Our overall goal in creating the Stewardship Grade was to measure the demonstrated commitment to shareholders of companies' boards and management teams. Companies that have strong records of putting shareholders first will score well, while those that have not treated shareholders with respect--for example, by having overpaid executives, strong takeover defenses, or opaque financial disclosure--will score poorly. We've divided our assessment into three broad areas: transparency, shareholder friendliness, and incentives, ownership, and overall stewardship.
In this area, we examine accounting practices and overall financial disclosure, aiming to identify firms that provide investors with either insufficient or potentially misleading data. We take a dim view of firms with repeated "one time" charges, aggressive accounting practices, and nonroutine earnings restatements, as well as those that grant options without expensing them. On the other hand, we reward firms that have excellent disclosure that goes above and beyond what is required by law.
Here, we seek to gauge the power of shareholders relative to management. Insider-controlled share classes, takeover defenses, and related-party transactions would detract from a firm's Stewardship Grade, as would the holding of the CEO and chairman of the board roles by the same individual.
Incentives, Ownership, and Overall Stewardship:
In this section, we're concerned with whether management's incentives are aligned with shareholders' interests. We look poorly on firms that issue too many options, move goalposts for executives by redefining management goals midstream, have low levels of equity ownership by the CEO or directors, or create compensation packages that reward managers for being employed, rather than for making value-enhancing decisions. We reward firms that have consistently treated shareholders with respect, and which we think will continue to do so.

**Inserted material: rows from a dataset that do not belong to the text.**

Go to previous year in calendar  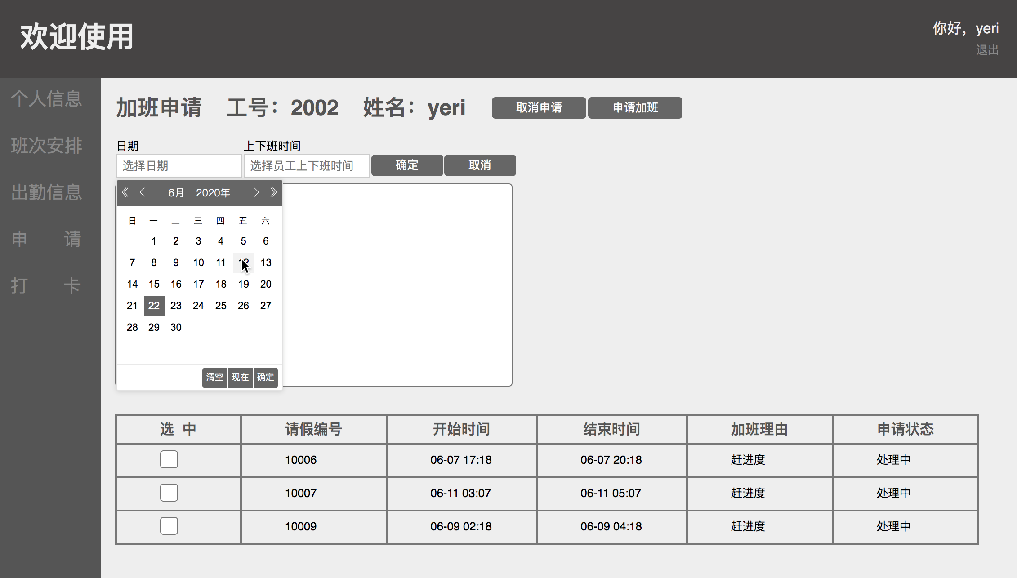point(125,193)
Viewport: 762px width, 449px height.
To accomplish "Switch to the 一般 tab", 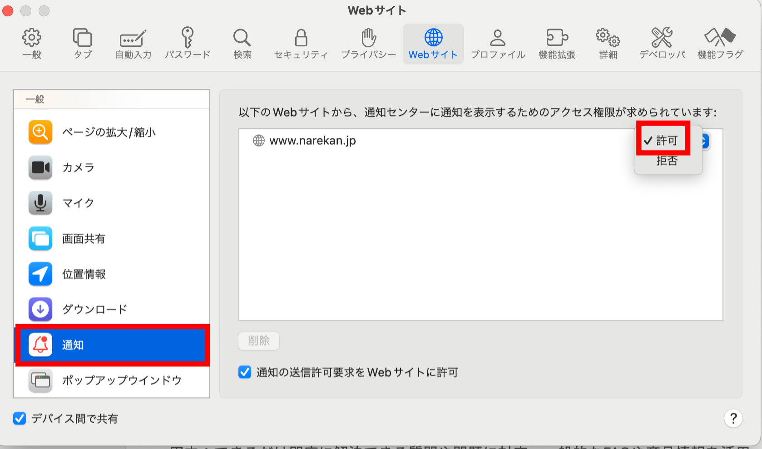I will (32, 43).
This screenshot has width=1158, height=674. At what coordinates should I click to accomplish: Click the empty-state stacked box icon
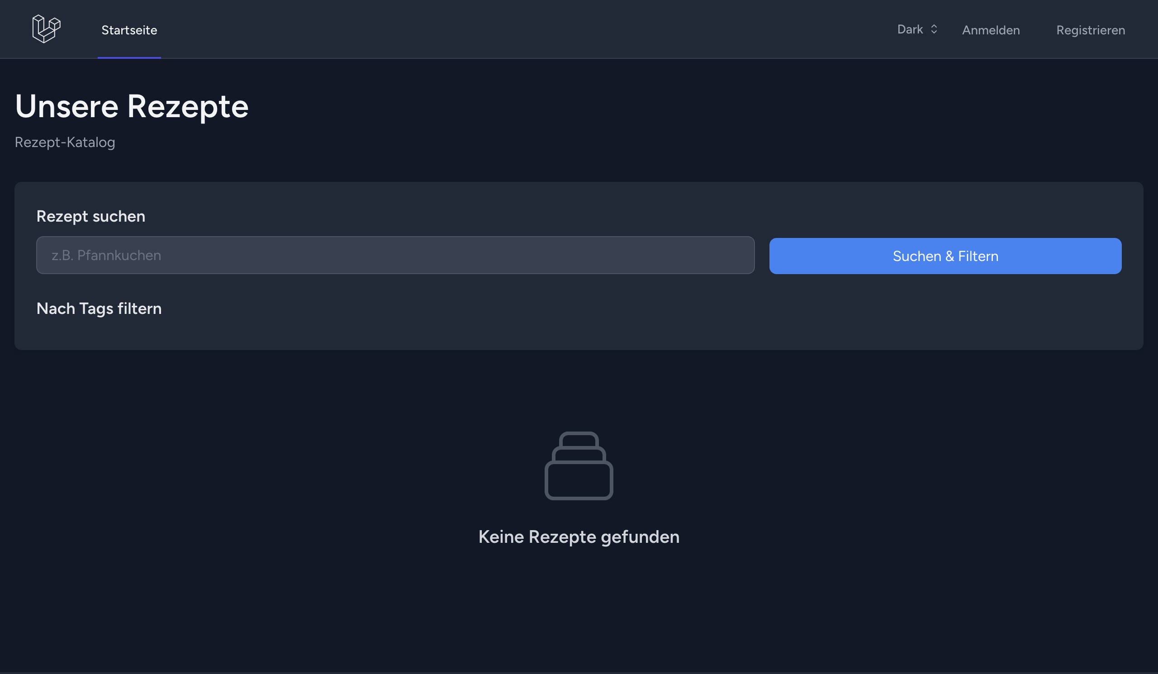point(579,465)
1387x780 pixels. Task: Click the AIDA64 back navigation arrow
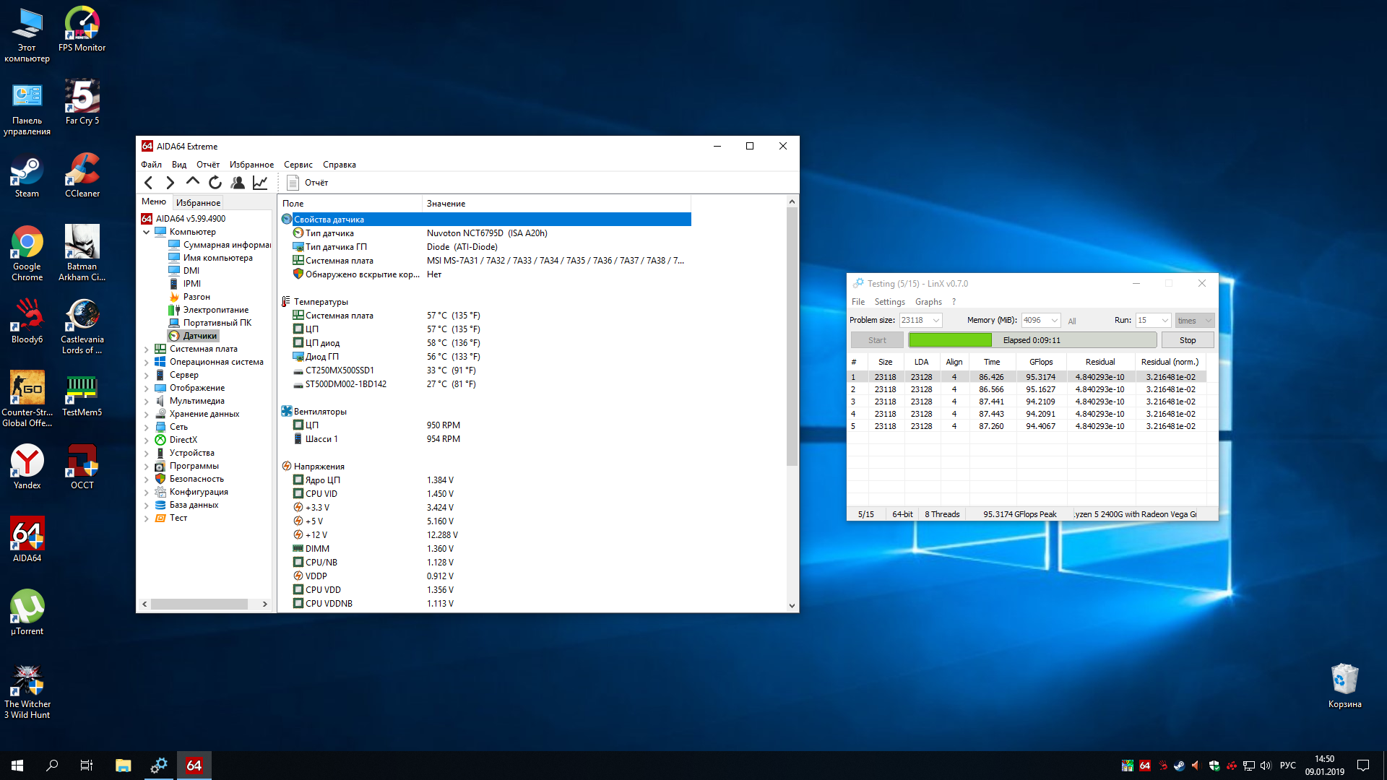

Our Stewardship Grades are a bit different from some of the corporate governance grades and scores that have been introduced by other firms over the past couple of years. For one thing, they're absolute, rather than relative. So, if a company engages in practices that we think do not reflect good stewardship of investors' capital, it will receive a poor grade regardless of how other firms may have scored. We're doing this because we want to award grades based on how firms are actually treating shareholders, rather than giving credit to firms with poor stewardship that happen to be the best of a bad bunch.
The Stewardship Grades also incorporate a firm's historical record of treating shareholders respectfully. We're doing this because we think actions speak louder than words--changing a few bylaws and appointing some independent board members is nice, but if these things are done by a company with a poor record of corporate stewardship, it may just be window dressing. All else equal, we prefer companies that were doing right by shareholders before it became fashionable in recent years.
Not all aspects of corporate stewardship are created equal, and the weightings that we assign to different questions reflect this. For example, we look poorly on firms that do not issue a balance sheet with their quarterly earnings releases, because it obscures their cash earnings relative to their accounting earnings. However, we place less weight on this question than, say, whether a company has a separate share class controlled by insiders. The former is a relatively small, though relevant, issue, while the latter has the potential to allow a firm to take actions contrary to the best interests of minority shareholders.
In our view, investing in a stock means becoming a business partner with the folks running the firm. Over the long haul, we think that management teams that align their interests closely with shareholders, compensate themselves reasonably, and communicate their results candidly are likely to be better business partners than those that don't. At a cheap enough price, even a firm with a poor Stewardship Grade can be a decent investment--but for long-term holdings, firms that consistently treat shareholders with respect will likely help you sleep better at night.